Three routes of administration are commonly used for cocaine: snorting, injecting, and smoking. Snorting is the process of inhaling cocaine powder through the nose, where it is absorbed into the bloodstream through the nasal tissues. Injecting is the use of a needle to release the drug directly into the bloodstream. Smoking involves inhaling cocaine vapor or smoke into the lungs, where absorption into the bloodstream is as rapid as by injection.

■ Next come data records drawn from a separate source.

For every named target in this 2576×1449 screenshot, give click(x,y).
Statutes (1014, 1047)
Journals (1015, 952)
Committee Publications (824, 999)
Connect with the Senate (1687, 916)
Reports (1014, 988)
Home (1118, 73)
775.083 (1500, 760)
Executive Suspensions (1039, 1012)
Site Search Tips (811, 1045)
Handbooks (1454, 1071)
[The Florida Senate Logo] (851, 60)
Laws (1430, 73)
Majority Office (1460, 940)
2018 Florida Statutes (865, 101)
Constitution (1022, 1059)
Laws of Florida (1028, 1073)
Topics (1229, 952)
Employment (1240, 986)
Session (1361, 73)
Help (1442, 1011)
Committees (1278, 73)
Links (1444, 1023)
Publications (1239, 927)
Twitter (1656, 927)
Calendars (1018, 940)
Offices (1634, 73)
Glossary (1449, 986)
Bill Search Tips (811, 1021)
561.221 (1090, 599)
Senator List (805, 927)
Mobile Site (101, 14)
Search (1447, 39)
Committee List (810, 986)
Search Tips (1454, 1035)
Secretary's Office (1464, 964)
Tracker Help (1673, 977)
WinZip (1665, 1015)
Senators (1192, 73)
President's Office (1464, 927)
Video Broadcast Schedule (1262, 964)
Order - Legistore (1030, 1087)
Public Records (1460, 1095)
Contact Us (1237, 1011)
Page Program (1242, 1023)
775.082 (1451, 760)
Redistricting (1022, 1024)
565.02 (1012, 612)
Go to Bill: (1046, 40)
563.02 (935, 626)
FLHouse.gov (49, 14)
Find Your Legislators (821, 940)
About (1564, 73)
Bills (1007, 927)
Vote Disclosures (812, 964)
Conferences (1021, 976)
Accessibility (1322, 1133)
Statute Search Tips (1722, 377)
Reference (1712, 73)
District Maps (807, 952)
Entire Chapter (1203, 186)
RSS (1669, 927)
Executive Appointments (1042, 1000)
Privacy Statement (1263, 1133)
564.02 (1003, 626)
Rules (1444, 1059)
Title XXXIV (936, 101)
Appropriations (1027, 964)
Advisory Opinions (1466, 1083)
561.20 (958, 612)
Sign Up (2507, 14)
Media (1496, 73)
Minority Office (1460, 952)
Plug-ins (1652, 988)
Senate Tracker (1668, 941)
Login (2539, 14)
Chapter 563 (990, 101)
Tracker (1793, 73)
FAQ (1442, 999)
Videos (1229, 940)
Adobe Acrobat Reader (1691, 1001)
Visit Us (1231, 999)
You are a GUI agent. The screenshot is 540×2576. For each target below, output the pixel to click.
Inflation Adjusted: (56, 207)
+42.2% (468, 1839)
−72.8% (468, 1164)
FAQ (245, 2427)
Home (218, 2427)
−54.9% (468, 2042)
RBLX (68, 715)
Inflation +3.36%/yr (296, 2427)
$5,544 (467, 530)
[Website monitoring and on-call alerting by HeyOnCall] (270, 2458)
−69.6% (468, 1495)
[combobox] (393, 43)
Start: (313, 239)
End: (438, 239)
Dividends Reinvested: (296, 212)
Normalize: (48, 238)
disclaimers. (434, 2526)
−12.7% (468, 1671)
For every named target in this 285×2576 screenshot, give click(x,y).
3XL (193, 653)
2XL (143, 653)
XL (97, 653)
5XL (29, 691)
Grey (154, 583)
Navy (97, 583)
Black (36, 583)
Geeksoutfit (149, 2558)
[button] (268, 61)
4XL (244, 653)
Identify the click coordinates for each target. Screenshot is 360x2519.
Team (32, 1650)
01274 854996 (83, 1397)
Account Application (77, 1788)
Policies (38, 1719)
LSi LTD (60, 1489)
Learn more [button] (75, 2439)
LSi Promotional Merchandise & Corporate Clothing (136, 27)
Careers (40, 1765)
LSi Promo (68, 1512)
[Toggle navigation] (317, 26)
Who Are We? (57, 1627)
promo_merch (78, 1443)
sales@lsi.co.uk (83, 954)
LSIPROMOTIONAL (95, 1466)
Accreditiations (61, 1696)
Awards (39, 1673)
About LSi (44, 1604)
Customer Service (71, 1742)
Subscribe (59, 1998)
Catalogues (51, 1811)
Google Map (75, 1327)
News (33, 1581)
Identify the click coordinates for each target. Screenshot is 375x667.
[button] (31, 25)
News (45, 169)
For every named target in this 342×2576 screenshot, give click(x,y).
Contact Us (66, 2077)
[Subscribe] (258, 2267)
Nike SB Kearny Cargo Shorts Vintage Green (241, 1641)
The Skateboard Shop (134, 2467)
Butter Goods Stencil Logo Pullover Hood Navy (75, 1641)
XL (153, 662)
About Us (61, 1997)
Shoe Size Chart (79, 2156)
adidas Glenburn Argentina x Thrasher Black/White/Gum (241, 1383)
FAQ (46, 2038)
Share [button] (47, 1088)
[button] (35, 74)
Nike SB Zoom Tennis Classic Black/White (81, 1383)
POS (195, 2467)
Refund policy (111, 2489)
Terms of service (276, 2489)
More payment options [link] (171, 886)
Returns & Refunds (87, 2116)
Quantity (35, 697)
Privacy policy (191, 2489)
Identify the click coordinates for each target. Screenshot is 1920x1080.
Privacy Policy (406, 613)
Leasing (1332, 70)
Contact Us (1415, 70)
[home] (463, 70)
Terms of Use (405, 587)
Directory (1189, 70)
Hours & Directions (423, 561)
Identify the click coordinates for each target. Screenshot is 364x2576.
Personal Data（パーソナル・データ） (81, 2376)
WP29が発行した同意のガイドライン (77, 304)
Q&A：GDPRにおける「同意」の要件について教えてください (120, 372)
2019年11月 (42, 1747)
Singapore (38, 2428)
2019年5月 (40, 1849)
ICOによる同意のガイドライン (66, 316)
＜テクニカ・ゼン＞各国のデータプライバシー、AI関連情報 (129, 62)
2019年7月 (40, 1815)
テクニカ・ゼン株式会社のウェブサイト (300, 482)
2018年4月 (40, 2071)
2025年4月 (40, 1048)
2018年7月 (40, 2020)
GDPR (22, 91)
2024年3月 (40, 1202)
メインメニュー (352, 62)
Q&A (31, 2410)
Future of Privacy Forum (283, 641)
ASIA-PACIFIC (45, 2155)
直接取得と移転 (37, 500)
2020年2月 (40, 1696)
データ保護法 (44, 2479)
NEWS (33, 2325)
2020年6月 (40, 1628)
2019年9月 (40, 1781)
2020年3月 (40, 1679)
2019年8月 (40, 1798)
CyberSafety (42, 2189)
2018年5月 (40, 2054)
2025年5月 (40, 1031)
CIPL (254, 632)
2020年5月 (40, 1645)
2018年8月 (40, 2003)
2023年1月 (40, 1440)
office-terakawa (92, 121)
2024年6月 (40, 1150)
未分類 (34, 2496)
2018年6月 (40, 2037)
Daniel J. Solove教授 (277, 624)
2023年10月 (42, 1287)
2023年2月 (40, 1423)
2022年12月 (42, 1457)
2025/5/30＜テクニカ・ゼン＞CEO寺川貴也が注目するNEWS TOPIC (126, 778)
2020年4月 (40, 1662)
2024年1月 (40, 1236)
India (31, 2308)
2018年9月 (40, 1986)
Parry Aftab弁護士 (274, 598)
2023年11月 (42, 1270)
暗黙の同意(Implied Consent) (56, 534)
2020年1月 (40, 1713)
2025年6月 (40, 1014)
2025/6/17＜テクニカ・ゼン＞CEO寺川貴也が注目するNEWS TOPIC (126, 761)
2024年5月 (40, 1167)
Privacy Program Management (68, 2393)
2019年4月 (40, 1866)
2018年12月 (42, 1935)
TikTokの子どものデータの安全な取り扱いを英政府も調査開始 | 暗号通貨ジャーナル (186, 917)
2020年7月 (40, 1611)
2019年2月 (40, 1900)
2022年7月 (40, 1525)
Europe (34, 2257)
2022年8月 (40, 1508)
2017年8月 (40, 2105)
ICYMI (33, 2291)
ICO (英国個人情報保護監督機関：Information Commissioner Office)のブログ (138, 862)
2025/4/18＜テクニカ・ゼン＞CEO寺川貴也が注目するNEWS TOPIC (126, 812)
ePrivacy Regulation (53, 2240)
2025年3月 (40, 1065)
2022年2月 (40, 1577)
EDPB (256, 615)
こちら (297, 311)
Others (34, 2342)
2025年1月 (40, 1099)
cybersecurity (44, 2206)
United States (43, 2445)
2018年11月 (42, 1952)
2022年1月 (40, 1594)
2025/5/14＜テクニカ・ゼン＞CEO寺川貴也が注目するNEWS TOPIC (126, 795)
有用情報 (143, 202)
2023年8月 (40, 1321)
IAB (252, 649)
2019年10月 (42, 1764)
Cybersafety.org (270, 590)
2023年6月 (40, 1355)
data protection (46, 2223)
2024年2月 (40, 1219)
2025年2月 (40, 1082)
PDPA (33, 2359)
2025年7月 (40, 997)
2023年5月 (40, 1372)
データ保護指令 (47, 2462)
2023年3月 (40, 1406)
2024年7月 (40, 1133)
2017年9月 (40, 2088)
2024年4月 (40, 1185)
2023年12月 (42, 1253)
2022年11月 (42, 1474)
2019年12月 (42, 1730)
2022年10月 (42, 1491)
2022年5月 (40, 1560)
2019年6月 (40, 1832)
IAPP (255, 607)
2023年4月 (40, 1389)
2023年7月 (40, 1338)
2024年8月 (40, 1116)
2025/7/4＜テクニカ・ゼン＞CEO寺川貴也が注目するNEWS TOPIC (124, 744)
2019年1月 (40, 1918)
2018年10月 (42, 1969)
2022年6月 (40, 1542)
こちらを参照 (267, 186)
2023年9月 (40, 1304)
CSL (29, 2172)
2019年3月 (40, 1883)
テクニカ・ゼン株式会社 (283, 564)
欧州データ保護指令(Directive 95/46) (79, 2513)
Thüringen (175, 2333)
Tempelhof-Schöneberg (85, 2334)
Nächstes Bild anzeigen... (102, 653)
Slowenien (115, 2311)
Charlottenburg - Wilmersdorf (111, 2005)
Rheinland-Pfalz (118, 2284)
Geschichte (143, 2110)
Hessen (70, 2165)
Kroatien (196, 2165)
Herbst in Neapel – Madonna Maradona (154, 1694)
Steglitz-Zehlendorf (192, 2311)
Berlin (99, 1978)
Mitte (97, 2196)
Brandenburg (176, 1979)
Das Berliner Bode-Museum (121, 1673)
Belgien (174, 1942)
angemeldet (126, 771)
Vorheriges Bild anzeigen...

All three methods of cocaine abuse can lead to addiction and other severe health problems, including increasing the risk of contracting HIV and infectious diseases.

The intensity and duration of cocaine’s effects, which include increased energy, reduced fatigue, and mental alertness, depend on the route of drug administration. The faster cocaine is absorbed into the bloodstream and delivered to the brain, the more intense the high. Injecting or smoking cocaine produces a quicker, stronger high than snorting. On the other hand, faster absorption usually means shorter duration of action. The high from snorting cocaine may last 15 to 30 minutes, but the high from smoking may last only 5 to 10 minutes. In order to sustain the high, a cocaine abuser has to administer the drug again. For this reason, cocaine is sometimes abused in binges—taken repeatedly within a relatively short period of time, at increasingly high doses.

Cocaine

Brief Description:
A powerfully addictive drug that is snorted, sniffed, injected, or smoked. Crack is cocaine that has been processed from cocaine hydrochloride to a free base for smoking.
Street Names:
Coke, snow, flake, blow, and many others.
Effects: A powerfully addictive drug, cocaine usually makes the user feel euphoric and energetic. Common health effects include heart attacks, respiratory failure, strokes, and seizures. Large amounts can cause bizarre and violent behavior. In rare cases, sudden death can occur on the first use of cocaine or unexpectedly thereafter.

How Does Cocaine Affect the Brain?
Cocaine is a strong central nervous system stimulant that increases levels of dopamine, a brain chemical associated with pleasure and movement, in the brain’s reward circuit. Certain brain cells, or neurons, use dopamine to communicate. Normally, dopamine is released by a neuron in response to a pleasurable signal (e.g., the smell of good food), and then recycled back into the cell that released it, shutting off the signal between neurons. Cocaine acts by preventing the dopamine from being recycled, causing excessive amounts of dopamine to build up, amplifying the message, and ultimately disrupting normal communication. It is this excess of dopamine that is responsible for cocaine’s euphoric effects. With repeated use, cocaine can cause long-term changes in the brain’s reward system and in other brain systems as well, which may eventually lead to addiction. With repeated use, tolerance to the cocaine high also often develops. Many cocaine abusers report that they seek but fail to achieve as much pleasure as they did from their first exposure. Some users will increase their dose in an attempt to intensify and prolong the euphoria, but this can also increase the risk of adverse psychological or physiological effects.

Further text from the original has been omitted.